**PROBLEM DESCRIPTION**
Scan the listing below for the word "pyautogui" and state how many lines hold it. Write nothing but the number.

**EXERCISE MATERIAL**
------------------------------------------------------------

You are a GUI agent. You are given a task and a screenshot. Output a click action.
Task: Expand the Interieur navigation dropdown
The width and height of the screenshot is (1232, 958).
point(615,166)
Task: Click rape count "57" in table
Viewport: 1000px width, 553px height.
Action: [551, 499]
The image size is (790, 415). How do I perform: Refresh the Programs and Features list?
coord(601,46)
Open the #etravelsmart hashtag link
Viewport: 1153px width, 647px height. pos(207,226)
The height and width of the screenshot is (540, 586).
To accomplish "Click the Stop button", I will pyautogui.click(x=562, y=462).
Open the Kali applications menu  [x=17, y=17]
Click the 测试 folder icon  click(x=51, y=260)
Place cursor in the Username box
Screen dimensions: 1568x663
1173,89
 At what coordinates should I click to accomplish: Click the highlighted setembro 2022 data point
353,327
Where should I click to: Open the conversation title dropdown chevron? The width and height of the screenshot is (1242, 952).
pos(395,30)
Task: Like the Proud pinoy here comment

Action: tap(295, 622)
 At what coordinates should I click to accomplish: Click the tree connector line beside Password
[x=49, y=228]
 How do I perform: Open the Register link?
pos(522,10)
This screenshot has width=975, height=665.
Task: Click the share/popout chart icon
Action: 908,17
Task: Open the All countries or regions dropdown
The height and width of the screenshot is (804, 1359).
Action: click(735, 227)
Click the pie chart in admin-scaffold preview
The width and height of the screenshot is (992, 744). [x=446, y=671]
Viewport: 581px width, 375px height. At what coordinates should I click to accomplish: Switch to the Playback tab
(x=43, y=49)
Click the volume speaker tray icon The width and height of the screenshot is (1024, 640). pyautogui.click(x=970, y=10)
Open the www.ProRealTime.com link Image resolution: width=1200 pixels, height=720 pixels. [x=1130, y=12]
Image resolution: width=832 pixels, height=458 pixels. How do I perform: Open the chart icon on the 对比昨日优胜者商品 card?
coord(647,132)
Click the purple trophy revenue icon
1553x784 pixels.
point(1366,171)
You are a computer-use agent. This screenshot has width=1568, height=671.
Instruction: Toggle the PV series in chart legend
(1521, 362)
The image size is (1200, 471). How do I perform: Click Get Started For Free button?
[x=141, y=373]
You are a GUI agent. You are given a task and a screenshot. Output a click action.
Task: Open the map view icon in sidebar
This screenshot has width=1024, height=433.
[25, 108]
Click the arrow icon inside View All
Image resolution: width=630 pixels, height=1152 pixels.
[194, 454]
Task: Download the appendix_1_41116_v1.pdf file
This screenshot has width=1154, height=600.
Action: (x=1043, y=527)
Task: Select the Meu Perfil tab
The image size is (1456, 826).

------------------------------------------------------------

**SOLVED EXERCISE**
2